Dans sa déposition du 10 octobre 1946, Jeanne Loviton déclare : « Robert Denoël portait ce soir-là un costume neuf pour lequel je m’inquiétais et je m’apprêtais à l’aider pour changer la roue. J’ai ouvert le coffre arrière où se trouvaient les outils. Il me fit remarquer qu’il y avait un sac qui allait lui servir et protégerait ses vêtements. »

Denoël déploie tous ces instruments près de la roue avant droite de la Peugeot. C’est alors qu'un des malfaiteurs lui aurait tiré dans le dos, « au moment précis où M. Denoël se disposait sans doute à lever l’essieu avant de la voiture pour changer sa roue, se trouvant en avant du véhicule devant lequel il avait disposé un sac et un morceau de caoutchouc, formant genouillère pour protéger son pantalon.
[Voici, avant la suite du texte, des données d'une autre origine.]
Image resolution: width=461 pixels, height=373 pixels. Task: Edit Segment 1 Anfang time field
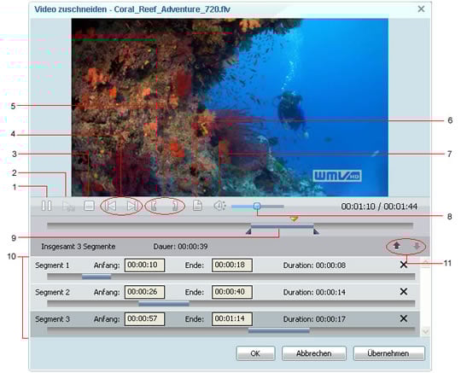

Il n’avait pas encore commencé cette manoeuvre puisqu’il tenait d’une main son cric, et de l’autre la manivelle de ce cric », écrit Ducourthial.

Le meurtrier, écrit l’inspecteur, a « incontestablement tiré d’un point que nous avons situé en avant et à droite du véhicule, en raison de la découverte de la douille dans le sable, sur le trottoir ».
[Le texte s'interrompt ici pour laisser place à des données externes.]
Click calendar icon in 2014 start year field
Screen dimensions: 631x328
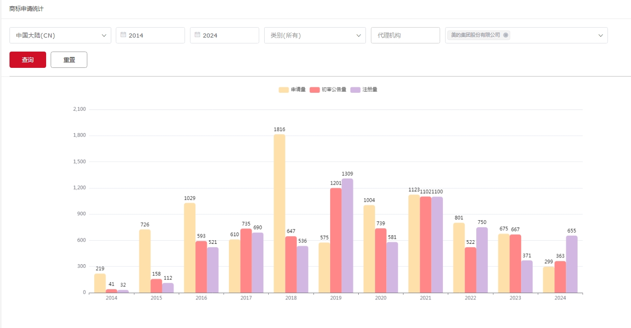123,35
Ducourthial privilégie le tir à moins de cinq mètres, puisque la douille a été retrouvée à 10 mètres en avant du véhicule. Ce serait donc avec un projectile de fort calibre chevillé dans le corps, dont les experts en balistique disent qu’il a « tué rapidement », que Robert Denoël aurait traversé le boulevard des Invalides, chargé du cric et d’une manivelle non déployée pesant au moins 14 kilos, pour poursuivre un voleur, avant de s’abattre, au coin du boulevard et de la rue de Grenelle...

En réalité, Ducourthial est forcé de conclure au tir de loin parce que les vêtements de la victime ne présentent pas de traces de poudre, mais il ne peut expliquer la présence du cric et de sa manivelle, à portée des mains de la victime.

Si Denoël a bien traversé le boulevard, chargé de ces objets lourds, était-ce avant ou après le coup de feu mortel ? La douille retrouvée avait-elle servi à tirer sur l'éditeur, ou dans le pneu de la 302 ?

D'autre part Ducourthial a épinglé, dans son second rapport du 15 novembre 1946, une contradiction dans les déclarations de Jeanne Loviton. Au cours de la nuit tragique, elle lui a dit : « Il [Denoël] a ajouté qu’il allait réparer la voiture et qu’il me rejoindrait au théâtre. Lorsque je l’ai quitté, il portait son pardessus sur lui et il se préparait à ouvrir le coffre arrière de la voiture pour en sortir des outils. Quant à moi, j’ai pris la rue de Grenelle pour me rendre au poste de police ».

Interrogée le 10 octobre 1946 par le même policier, elle a déclaré : « Robert Denoël portait ce soir-là un costume neuf pour lequel je m’inquiétais et je m’apprêtais à l’aider pour changer la roue. J’ai ouvert le coffre arrière où se trouvaient les outils. Il me fit remarquer qu’il y avait un sac qui allait lui servir et protégerait ses vêtements [...] je partis dans la direction de la rue de Grenelle et me retournai pour le voir aux prises avec les outils ».

Qui a ouvert le coffre pour en tirer les outils ? Denoël portait-il son pardessus pour entamer la réparation, ou l'avait-il retiré, ce qui explique que Jeanne s'inquiète pour son costume neuf ? Ce qui est avéré est que le pardessus fut retrouvé, bien plié, sur le siège avant de la voiture.

Armand Rozelaar écrit au juge Gollety : « Pourquoi cette dernière image de Robert Denoël vivant, qui aurait dû se graver dans sa mémoire, change-t-elle sans cesse ? ».